Mine was made using Debbie Bliss Rialto 4 Ply yarn, a soft 100% ExtraFine Merino with approximately 198 yards per 50g, in #27-Silver, #22 – Fuschia, and #28 – Tangerine. Those are the colors from the magazine, but I thought they were charming and have been receiving lots of compliments. I think it would also look good with blue and green stripes.
There are enough colors of Rialto 4 ply to make a different top for every day of the week!
Here is a picture of the front:
I made the smallest size, which gives me about 2″ inches of ease.
It’s a good idea to take your measurements regularly so you know for sure which size to make. With all the images we are bombarded with in the media our perception of our bodies might not be in line with reality. By ensuring you’re making the right size to start with you’ll avoid disappointment down the line.

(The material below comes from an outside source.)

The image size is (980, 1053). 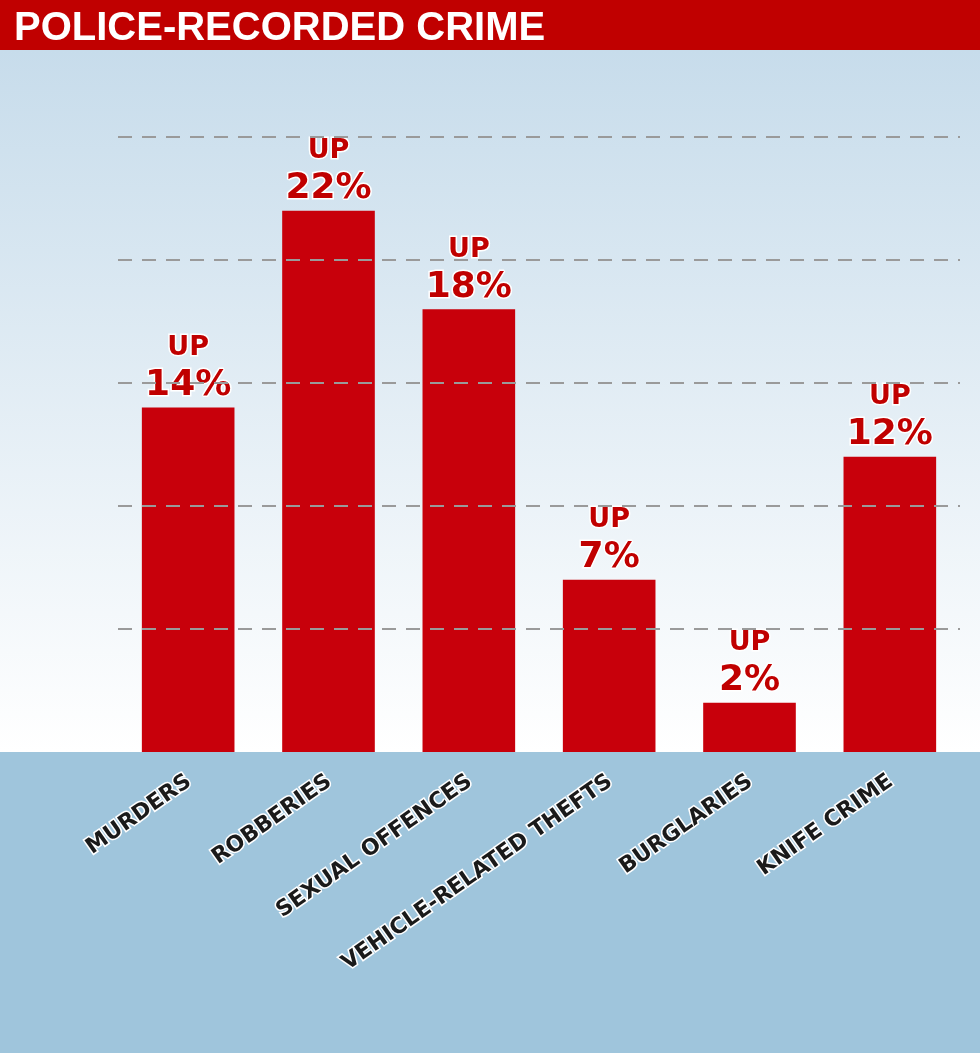 I want to click on data-label: UP 22%, so click(x=328, y=170).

The Craft Yarn Council has a handy guide online that shows you how and where to measure yourself.
Another good idea is to really pay attention to the fit of the clothes you enjoy wearing and try to replicate it in the garments you knit or crochet for yourself. If you like close fitting store bought clothes, then don’t make a big over sized sweater. The opposite is also true. If you like some breathing room, don’t make that sweater that is supposed to be worn with negative ease.

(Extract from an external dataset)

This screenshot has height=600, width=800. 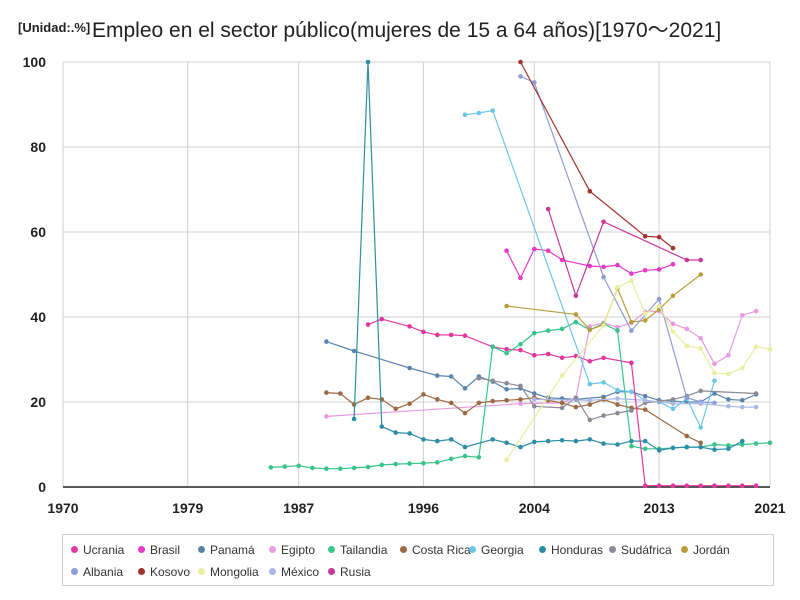 What do you see at coordinates (188, 508) in the screenshot?
I see `x-tick-label: 1979` at bounding box center [188, 508].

Of course, these principles also apply to the garments you make for other people. If you want the things you make to be worn and used make things you like!
Oh, dear! I’ll get off my soapbox now and get back to my pretty new top. LOL!
I started the Simple Tank in April and didn’t finish it until mid-July, but the hands-on knitting time wasn’t really that long. I moved house at the beginning of June and the need to pack, move, and unpack threw my knitting off schedule.
And I always drop the ball on the finishing. In fact, I must have dragged my feet for a week when the tank was all knit and it was time to pick up around the arm holes to knit the trim.
I always want quiet and a good hour to work when faced with the prospect of picking up stitches evenly across a section of sweater. I used the trick of dividing the armhole into smaller sections placing stitch markers at the half way point, then dividing the half in half, etc. It is easier to pick up a small number of stitches over a small section than it is to pick up a large number of stitches across a great expanse.
When I realized I would never have a finished project if I kept avoiding it I went to my local yarn store to get in the right mind-set. It was so nice to hang out at the table, picking up stitches, and chatting with the other knitters passing through. (I might have bought a couple new magazines as well!)
Have you noticed that magical effect yarn stores have on your knitting or crocheting? And if you do get stuck there are people around to ask for advice!
The trim around the neck and arms is very simple, but many people have commented on how nice it is.
Once the trim was knit, it was a simple matter of seaming the sides and weaving in the ends. I’m glad I carried the colors up the sides without cutting them. That greatly reduced the number of ends I had to weave in.
I always feel such a sense of accomplishment when I finish a project. And it’s an even better feeling when I wear a new top for the first time and can tell people who compliment it, “Thanks! I made it!”